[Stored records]
* * * *

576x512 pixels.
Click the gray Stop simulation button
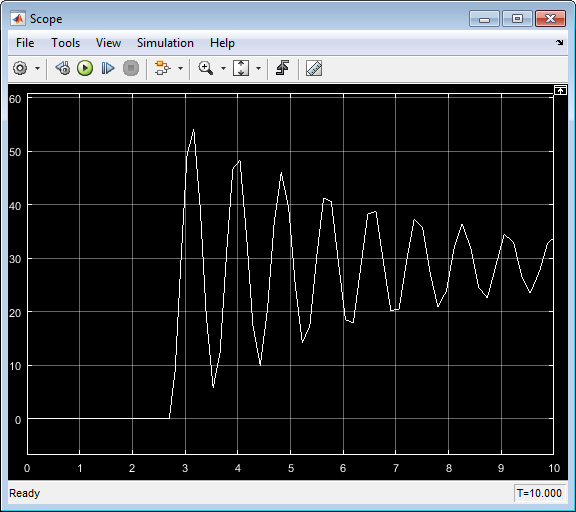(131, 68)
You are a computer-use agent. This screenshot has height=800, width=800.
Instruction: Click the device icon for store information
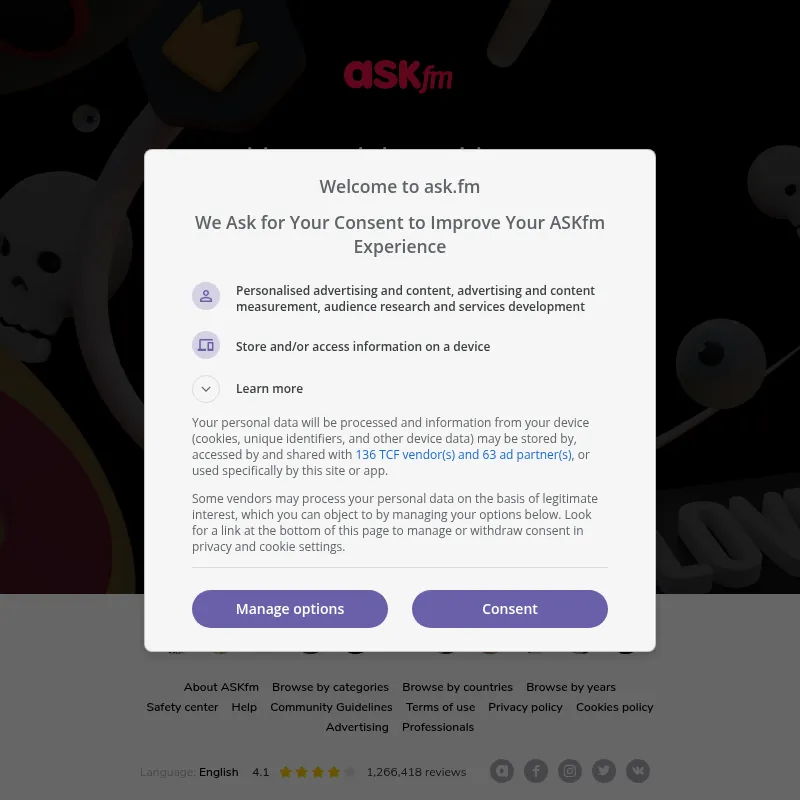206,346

* * * *

If an entry contains an image, print the rest of that entry exactly and leave the image out.

**EXERCISE SOLUTION:**
576x512 pixels.
Click the gray Stop simulation button
(131, 68)
You are a computer-use agent. This screenshot has height=800, width=800.
Instruction: Click the device icon for store information
206,346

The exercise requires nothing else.